For Aqua-Spark, the sustainability criteria vary for every element in the supply chain. “If we talk about farming, we look at species that are resource efficient,” said Velings, particularly those with “disease resistance and very high feed efficiency.” After all, “farming always has a footprint, but that footprint needs to be minimized.”

Nick Branchina is the associate director of fisheries and aquaculture at CEI, which provides advisory services and financing to fisheries and aquaculture businesses in Maine. Branchina highlighted how certain species naturally offer broader environmental benefits that garner them greater support among sustainability advocates.

“The biological nature of shellfish allows them to be an asset to the environment because they are filter feeders,” said Branchina. This trait allows them to improve water quality. With such businesses, environmental sustainability “isn’t necessarily a factor” in lending decisions, “but definitely an asset to the appeal of shellfish farming,” he said.

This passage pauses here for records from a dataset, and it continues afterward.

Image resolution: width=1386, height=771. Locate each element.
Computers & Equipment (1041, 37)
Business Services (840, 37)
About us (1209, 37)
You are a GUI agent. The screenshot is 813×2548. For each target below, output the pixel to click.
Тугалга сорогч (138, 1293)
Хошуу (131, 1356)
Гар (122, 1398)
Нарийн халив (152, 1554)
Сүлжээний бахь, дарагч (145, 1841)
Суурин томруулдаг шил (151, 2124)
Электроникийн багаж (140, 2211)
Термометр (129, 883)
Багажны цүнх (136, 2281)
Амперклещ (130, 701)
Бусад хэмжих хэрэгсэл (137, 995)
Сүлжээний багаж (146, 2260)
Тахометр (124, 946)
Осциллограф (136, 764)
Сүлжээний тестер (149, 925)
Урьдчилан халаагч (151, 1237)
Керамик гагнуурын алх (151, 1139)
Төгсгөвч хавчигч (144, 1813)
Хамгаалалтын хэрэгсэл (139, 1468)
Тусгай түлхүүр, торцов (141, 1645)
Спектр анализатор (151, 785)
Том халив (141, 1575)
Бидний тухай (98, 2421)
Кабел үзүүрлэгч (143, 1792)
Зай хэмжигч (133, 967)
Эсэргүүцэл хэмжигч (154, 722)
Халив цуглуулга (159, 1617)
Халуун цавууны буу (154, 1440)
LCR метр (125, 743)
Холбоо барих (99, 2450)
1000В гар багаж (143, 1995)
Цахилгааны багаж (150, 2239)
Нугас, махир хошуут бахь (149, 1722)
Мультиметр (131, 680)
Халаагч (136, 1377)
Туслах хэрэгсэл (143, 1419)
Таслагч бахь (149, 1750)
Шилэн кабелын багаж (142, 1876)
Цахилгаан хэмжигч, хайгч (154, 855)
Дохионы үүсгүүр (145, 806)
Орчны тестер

On the other hand, farming operations for fin fish (as opposed to shellfish) raise more sustainability concerns.

“Exceptional densities of salmon are often raised in net-pens. They produce waste in the process which collects at the bottom. So there has to be strict diligence in monitoring that,” said Branchina. This monitoring is important because net-pens allow open exchange of waste with the ocean, which when not properly managed can have negative impacts on biological diversity around the seabed.

Barriers to Investment

In addition to incorporating sustainable practices, aquaculture businesses face the added challenge of attracting investments into a relatively young sector.

“If you have something that people don’t quite understand, the barrier to entry is larger,” said Velings. While Aqua-Spark continues to grow (they currently have over 80 million Euros under management), the fact that this type of fund has “no comparables” can make new investors “a little hesitant,” he said.

Krome from Hatch and Alimentos Ventures points to a lack of investor education as an obstacle to attracting more investment. The aquaculture industry as an asset class is “new, and that always scares most people,” he said. In addition, the industry is fragmented, with many smallholders, making it difficult to attract investors and scale.

While the entire sustainable aquaculture supply chain needs increased investment capital, certain aspects of the industry require even more resources. More information transparency across the supply chain would enable investors to better identify sustainable interventions and avoid supply-demand mismatches.

“The amount of capital going into sustainable feed ingredients needs to increase substantially,” said Velings. “We need billions if not trillions from a global perspective, more innovation, and decades of work.”